== DATA IN THIS EXERCISE
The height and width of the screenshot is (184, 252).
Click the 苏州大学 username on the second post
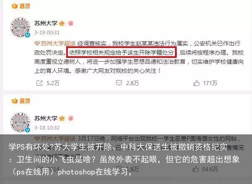pos(46,118)
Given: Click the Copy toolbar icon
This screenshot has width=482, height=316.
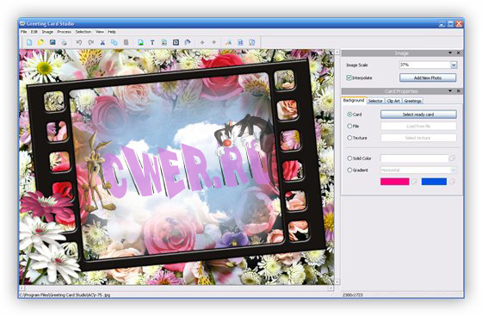Looking at the screenshot, I should (114, 42).
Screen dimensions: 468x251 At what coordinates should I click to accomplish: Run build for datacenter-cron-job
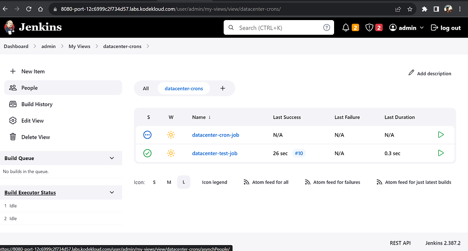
====
Retype every line of the data above precisely, omitting the pictures.

**TASK SOLUTION:**
The height and width of the screenshot is (184, 252).
Click the 苏州大学 username on the second post
pos(46,118)
Given: Click the Copy toolbar icon
This screenshot has width=482, height=316.
Looking at the screenshot, I should (114, 42).
Screen dimensions: 468x251 At what coordinates should I click to accomplish: Run build for datacenter-cron-job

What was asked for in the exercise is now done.